- Church: Episcopal Church
- Diocese: Albany
- Elected: October 9, 1962
- In office: 1963–1977
- Predecessor: Allen W. Brown
- Successor: David Ball

Orders
- Ordination: January 21, 1935 by David Lincoln Ferris
- Consecration: February 9, 1963 by Arthur C. Lichtenberger

Personal details
- Born: March 4, 1909 Lakewood, New York, United States
- Died: September 23, 1988 (aged 79) Albany, New York, United States
- Denomination: Anglican
- Parents: Charles Bowen Persell & Berenice Caskey
- Spouse: Emily Elizabeth Aldrich (m. 1936) Dorothy L. Patterson (m. 1969)
- Children: 5
- Alma mater: Hobart College

= Charles B. Persell Jr. =

American bishop (1909–1988)

Charles Bowen Persell Jr. (March 4, 1909 – September 23, 1988) was a suffragan bishop of the Episcopal Diocese of Albany, serving from 1963 to 1977. His son was William Persell, bishop of the Episcopal Diocese of Chicago from 1999 to 2008. He was an alumnus of the General Theological Seminary of the Episcopal Church.

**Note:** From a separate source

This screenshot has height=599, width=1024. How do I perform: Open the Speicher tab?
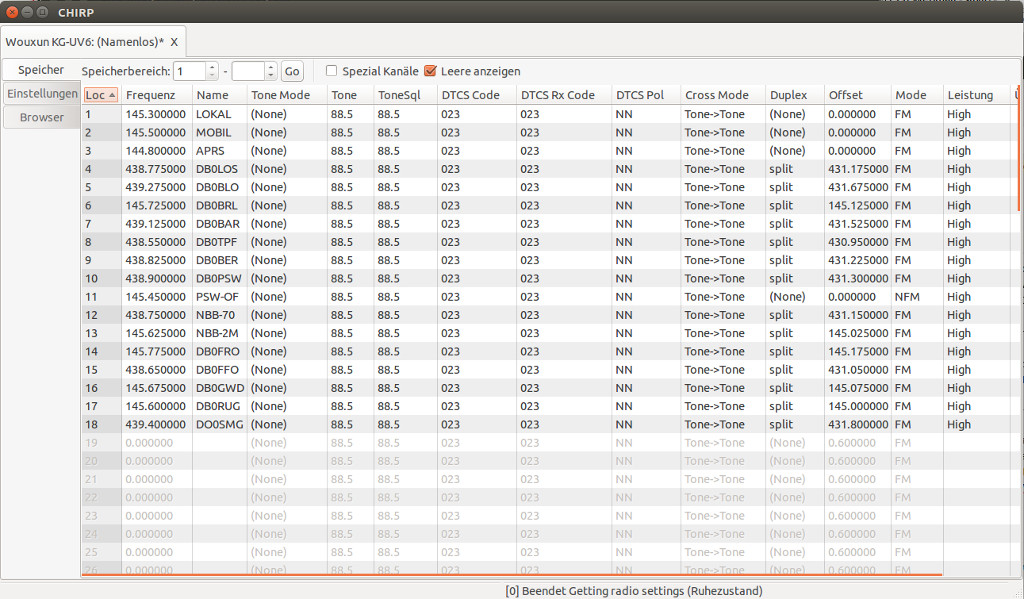pyautogui.click(x=41, y=69)
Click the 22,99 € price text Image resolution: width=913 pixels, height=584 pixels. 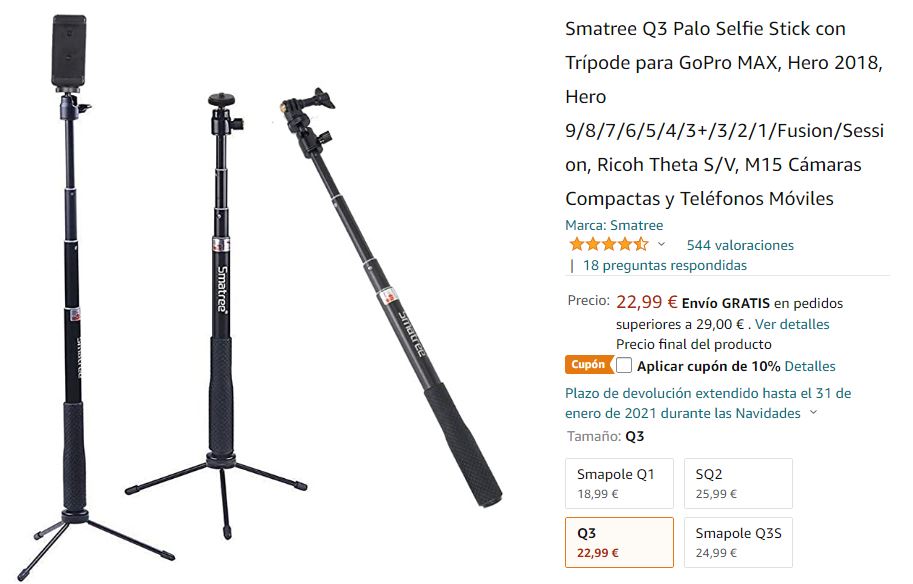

==Early life and education==
Persell was born on March 4, 1909, in Lakewood, New York, the son of Charles Bowen Persell and Berenice Caskey. He was educated at Mayville High School in Mayville, New York. He graduated with a Bachelor of Arts from Hobart College in 1931 and with a Bachelor of Sacred Theology from the General Theological Seminary in 1934. Hobart awarded him a Doctor of Sacred Theology in 1963.

==Ordained ministry==
Persell was ordained deacon on June 2, 1934, by Bishop Cameron Josiah Davis of Western New York, after which he was transferred to serve in the Diocese of Rochester, where he became pastor at Grace Church in Scottsville, New York and St Andrew's Mission in Caledonia, New York. He was then ordained priest on January 21, 1935, by Bishop David Lincoln Ferris of Rochester. In 1937, he became rector of Zion Church in Avon, New York and St Peter's Church in Holcomb, New York, relinquishing the latter in 1941 and the former in 1942. He then became rector of the Church of the Epiphany in Rochester, New York, before becoming Archdeacon of Rochester in 1944. In 1950, he became rector of St John's Church in Massena, New York, where he remained until 1961. That year, he was appointed Canon to the Ordinary of the Diocese of Albany and a few months later was also elected Archdeacon of Albany.

==Bishop==
On October 9, 1962, Persell was elected Suffragan Bishop of Albany and was consecrated on February 9, 1963, in the Cathedral of All Saints, by Presiding Bishop Arthur C. Lichtenberger. He retained the post till his retirement in 1977. He died on September 23, 1988, at St Peter's Hospital in Albany, New York after a stroke.